(PROVIDED DATA begins)
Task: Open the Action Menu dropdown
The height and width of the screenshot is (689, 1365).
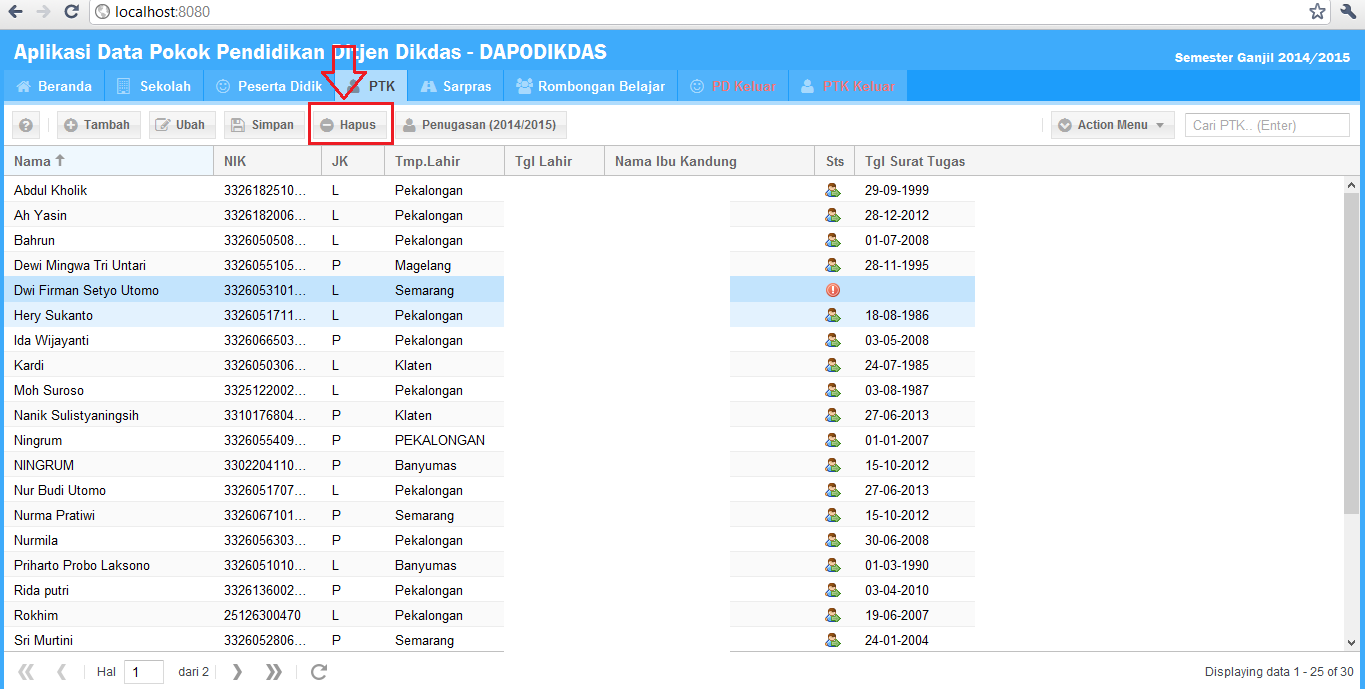Action: (1111, 124)
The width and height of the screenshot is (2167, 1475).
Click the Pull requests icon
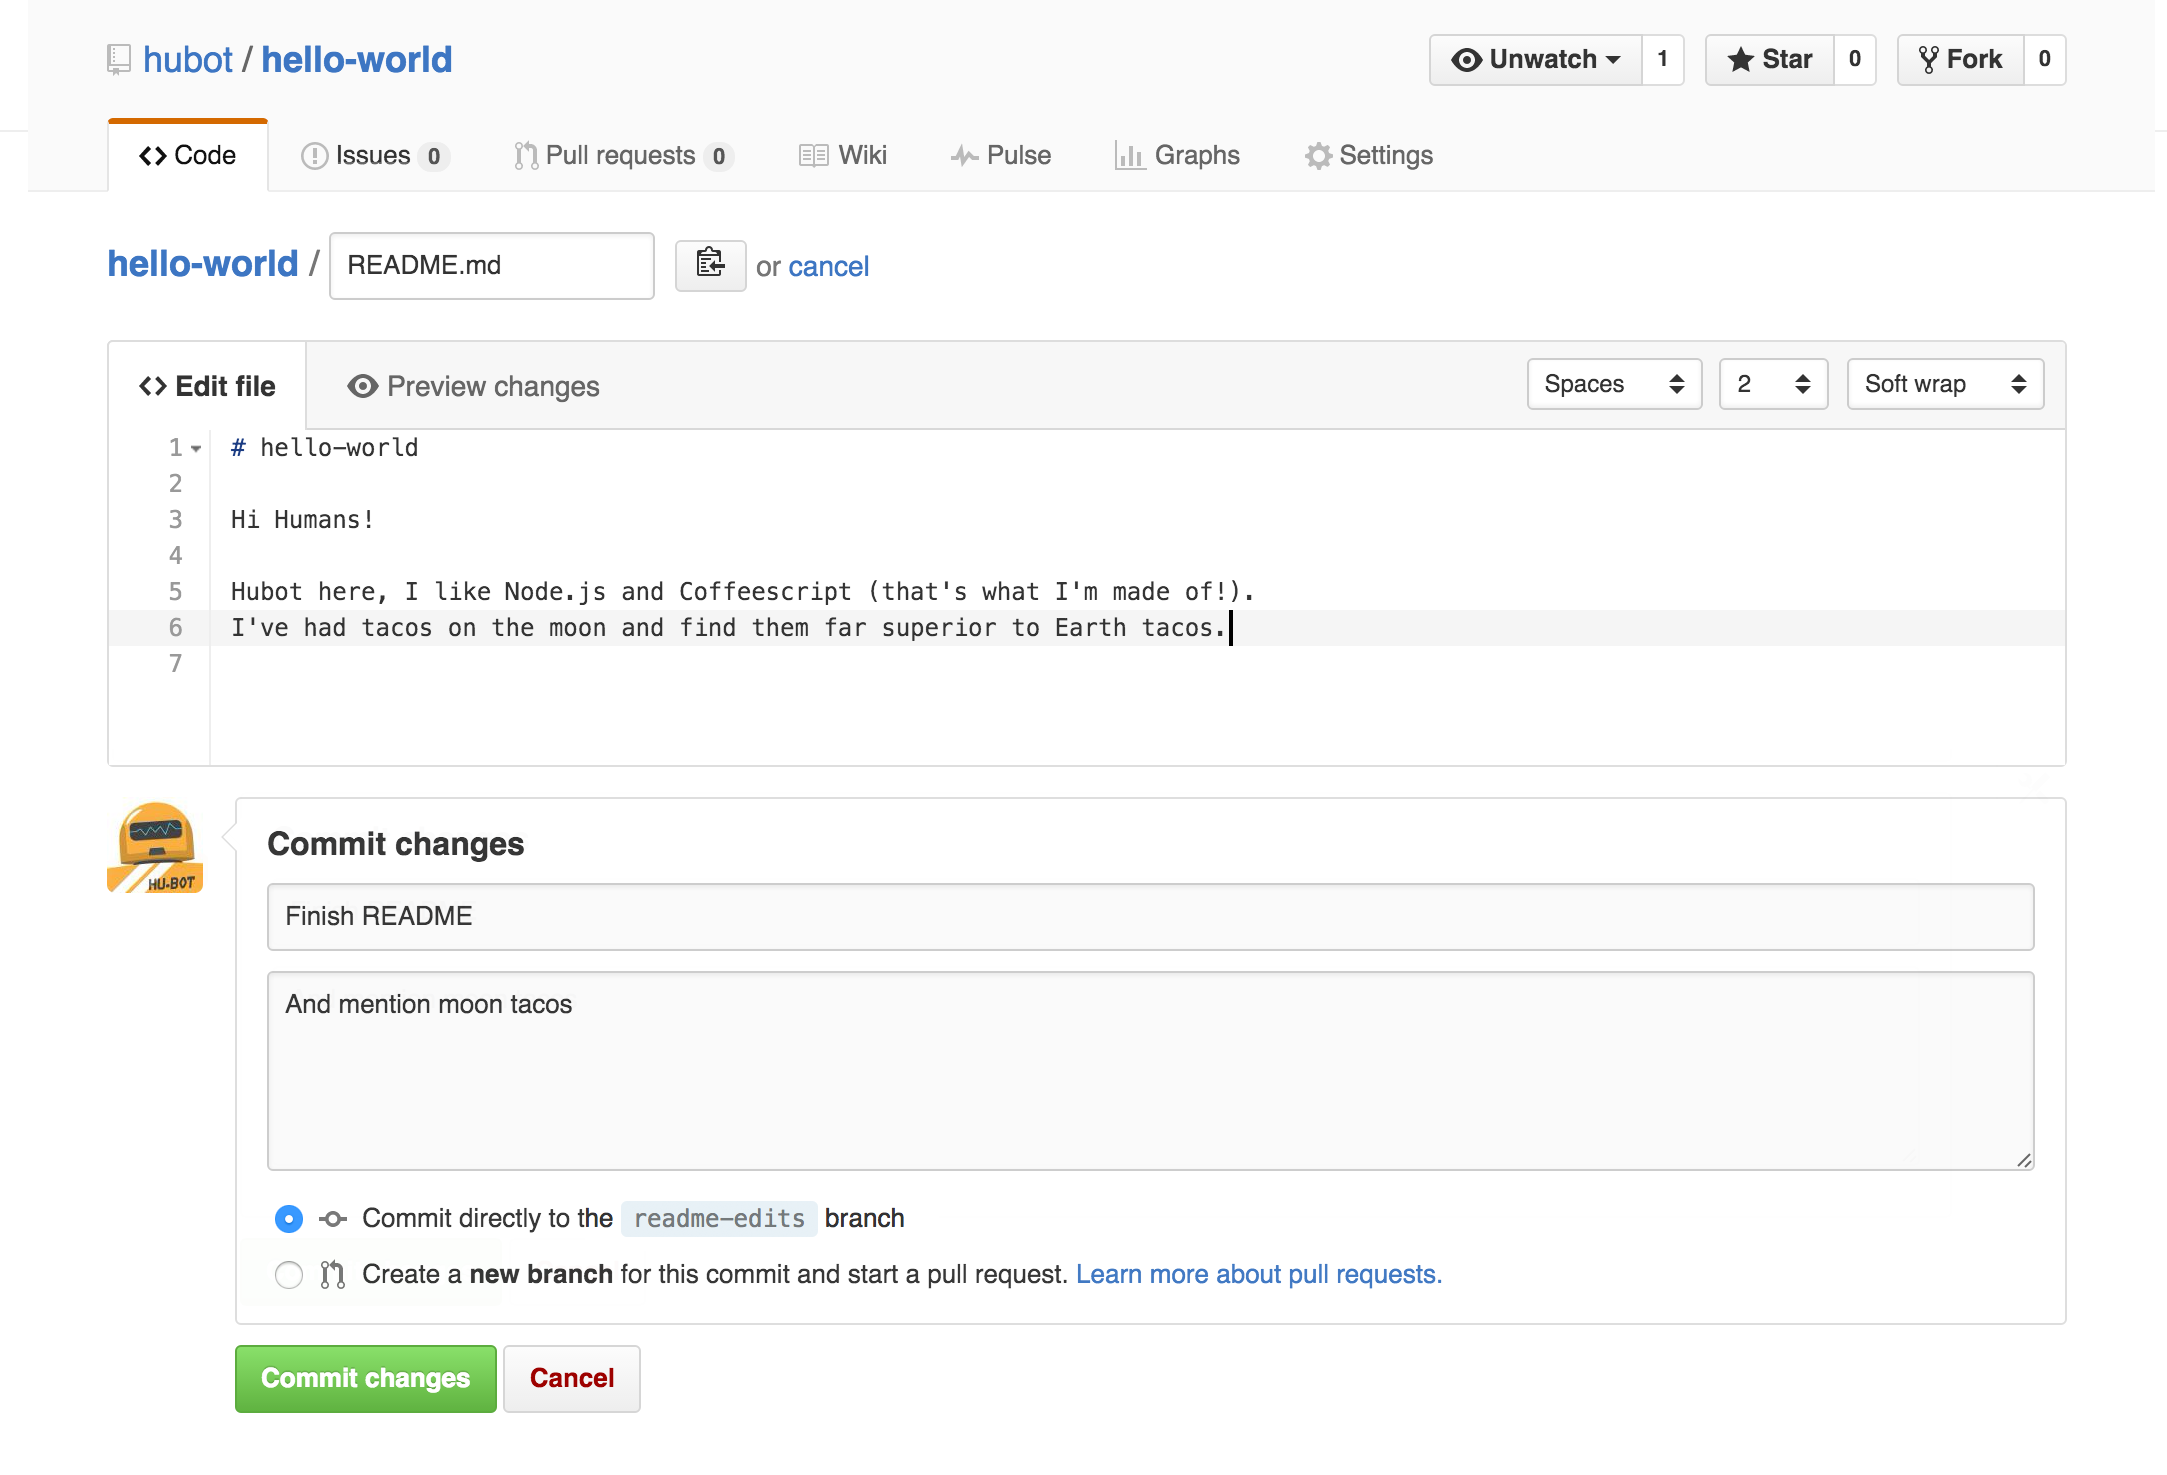(x=522, y=155)
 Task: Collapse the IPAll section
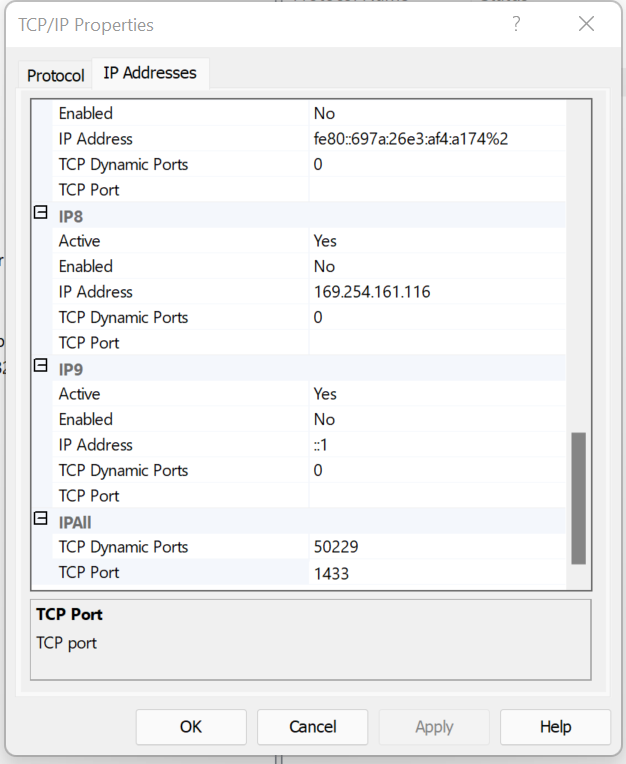point(41,519)
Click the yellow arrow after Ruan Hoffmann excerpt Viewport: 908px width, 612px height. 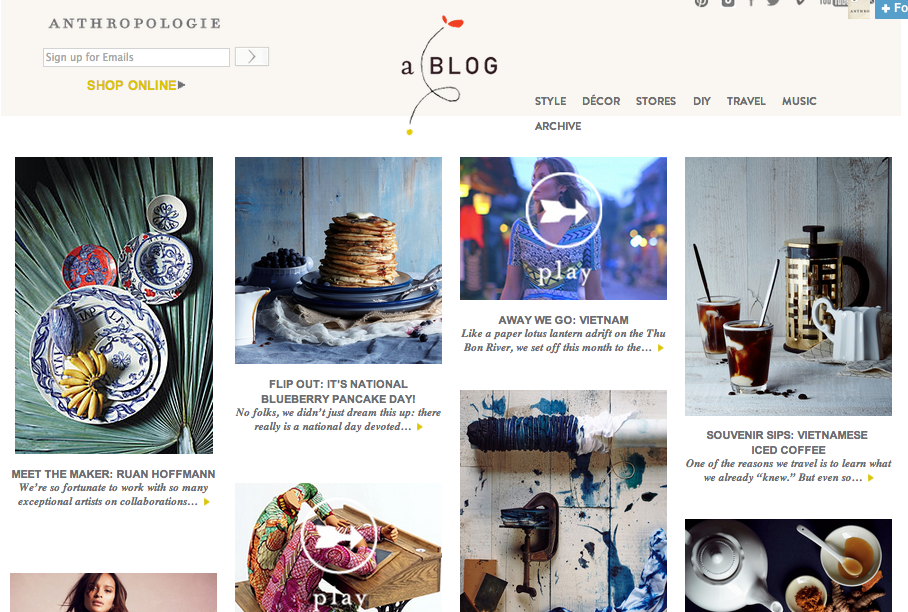pyautogui.click(x=207, y=502)
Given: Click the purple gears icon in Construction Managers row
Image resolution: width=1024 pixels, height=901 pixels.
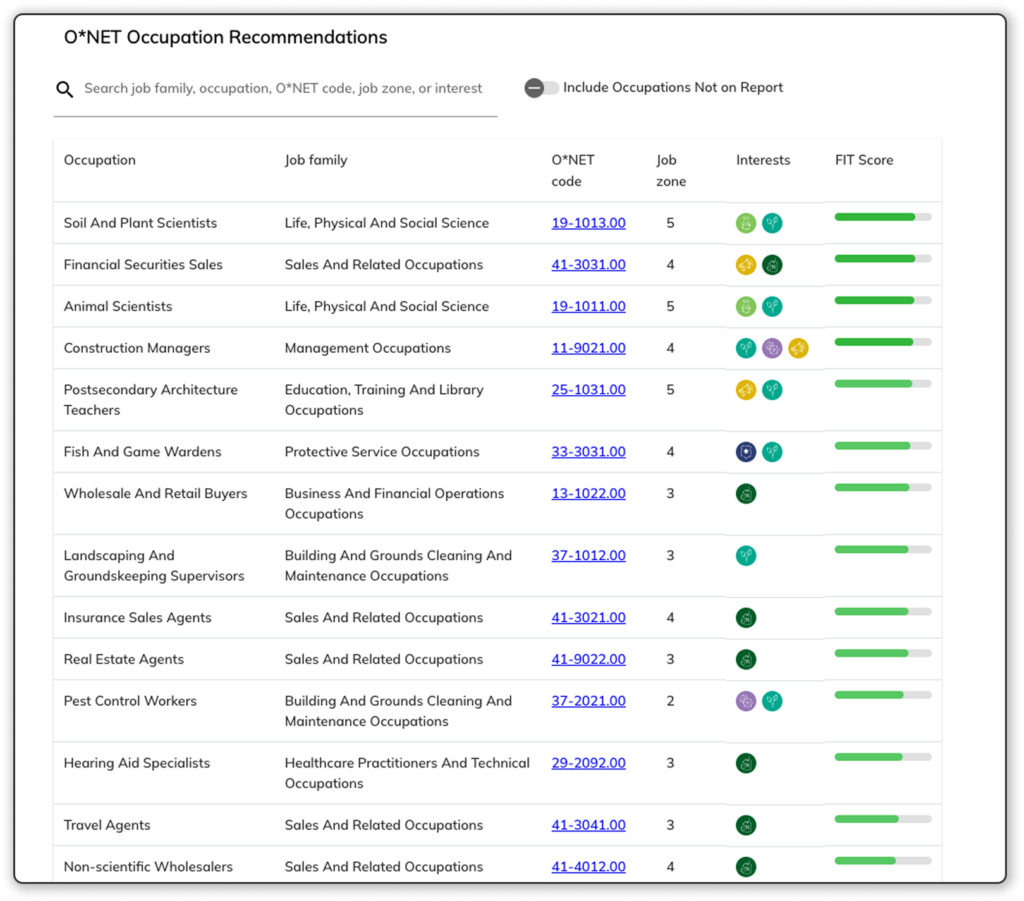Looking at the screenshot, I should pos(772,348).
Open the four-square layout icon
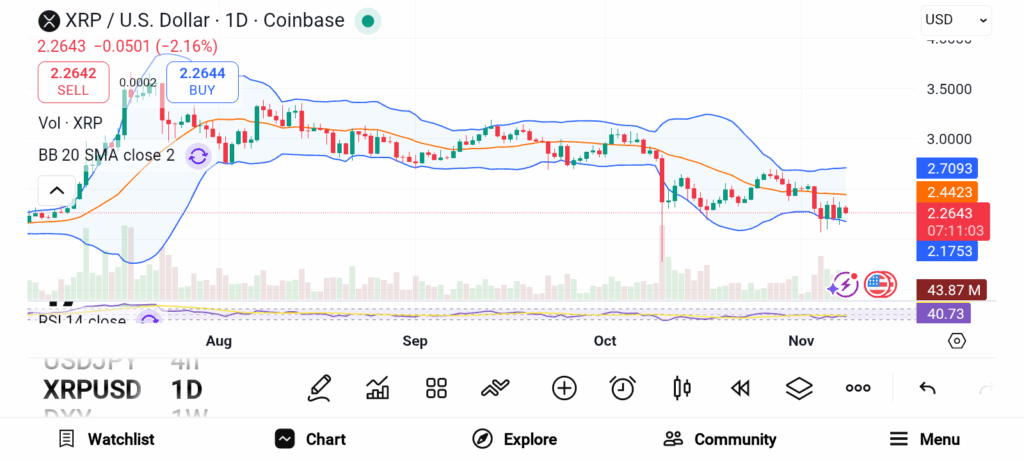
(PROVIDED DATA ends)
▶ **TASK PROMPT**: Of all the entries above, how many lines contain "Open"? Give the number alone.

▶ **SOLUTION TO THE PROBLEM**: 2